* [Exercise]: Pull each line holding the word "Task" from the data.

*** Block opens ***

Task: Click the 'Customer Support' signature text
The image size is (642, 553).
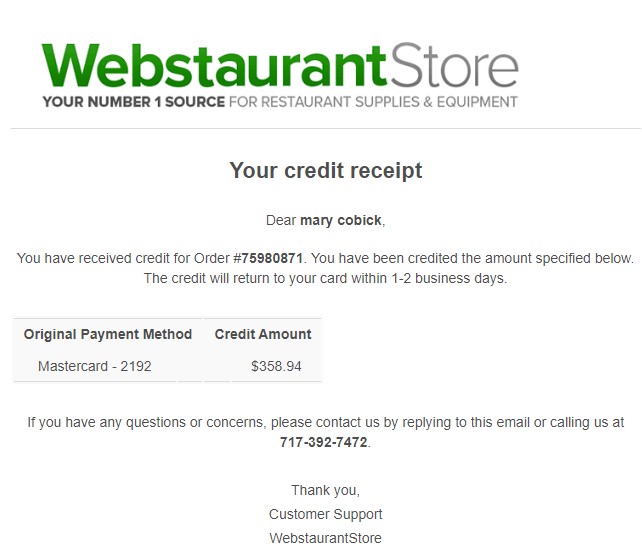Action: coord(326,514)
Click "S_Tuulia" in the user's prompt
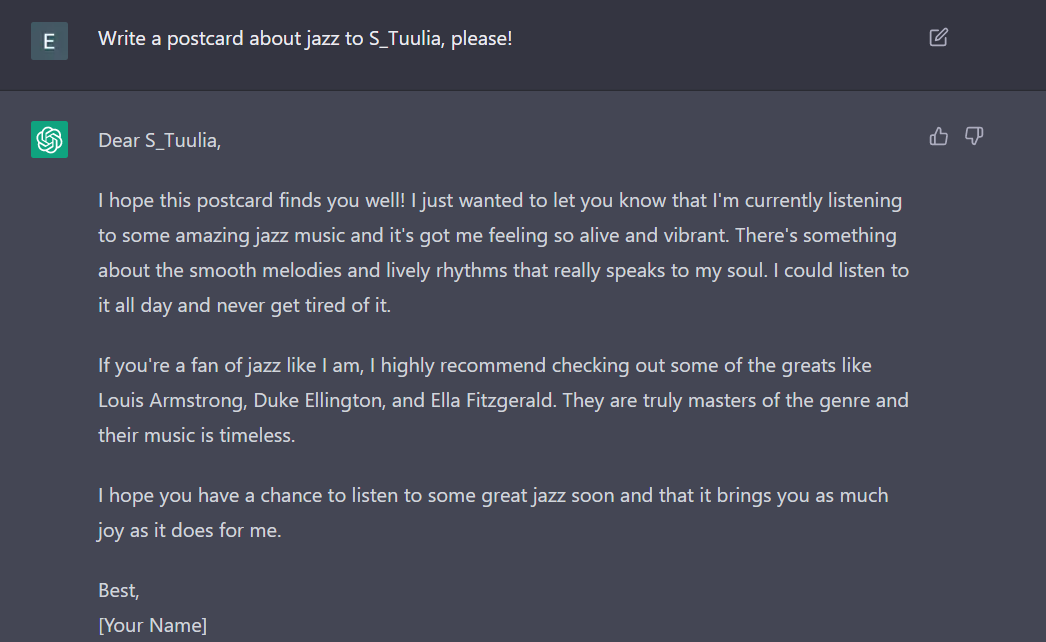The height and width of the screenshot is (642, 1046). pos(405,39)
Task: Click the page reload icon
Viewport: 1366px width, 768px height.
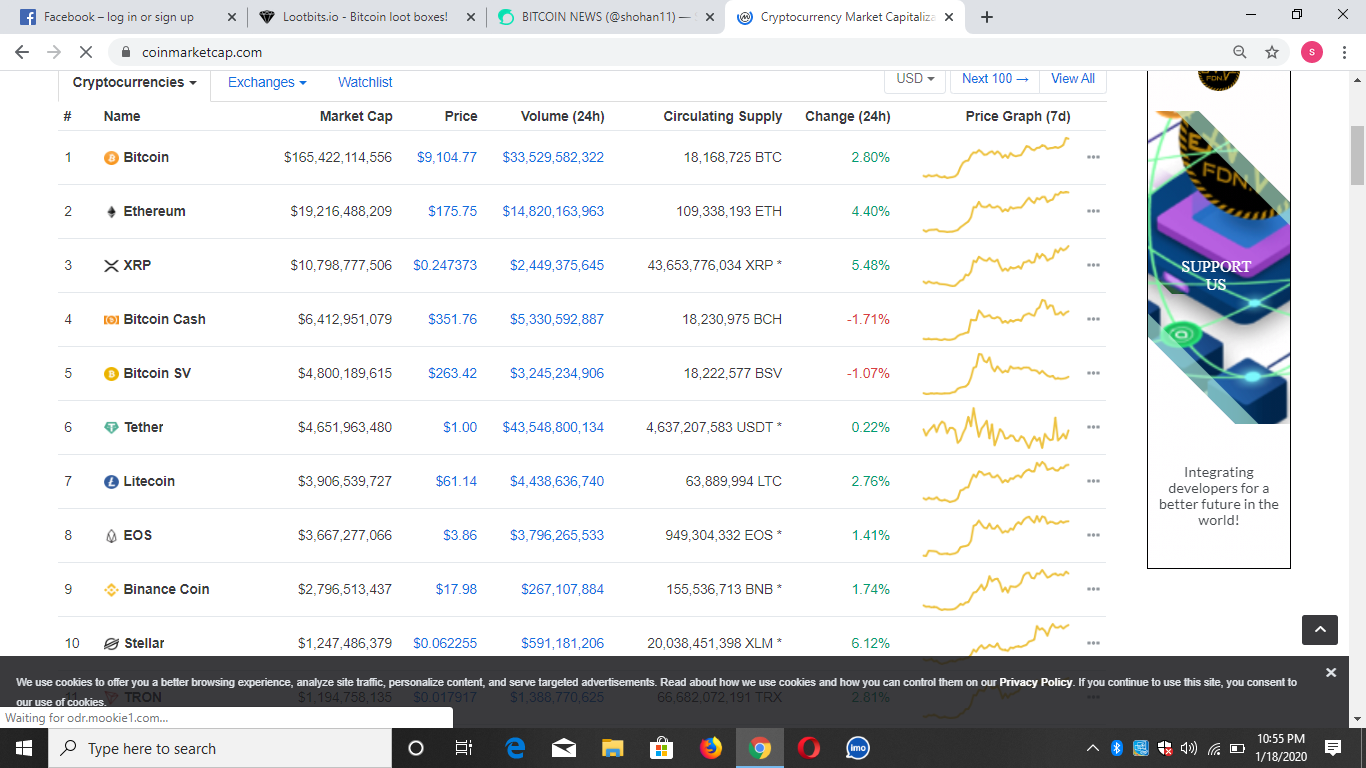Action: click(86, 50)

*** Block closes ***

* [Response below]:
Task: Click the 'Customer Support' signature text
Task: Click the page reload icon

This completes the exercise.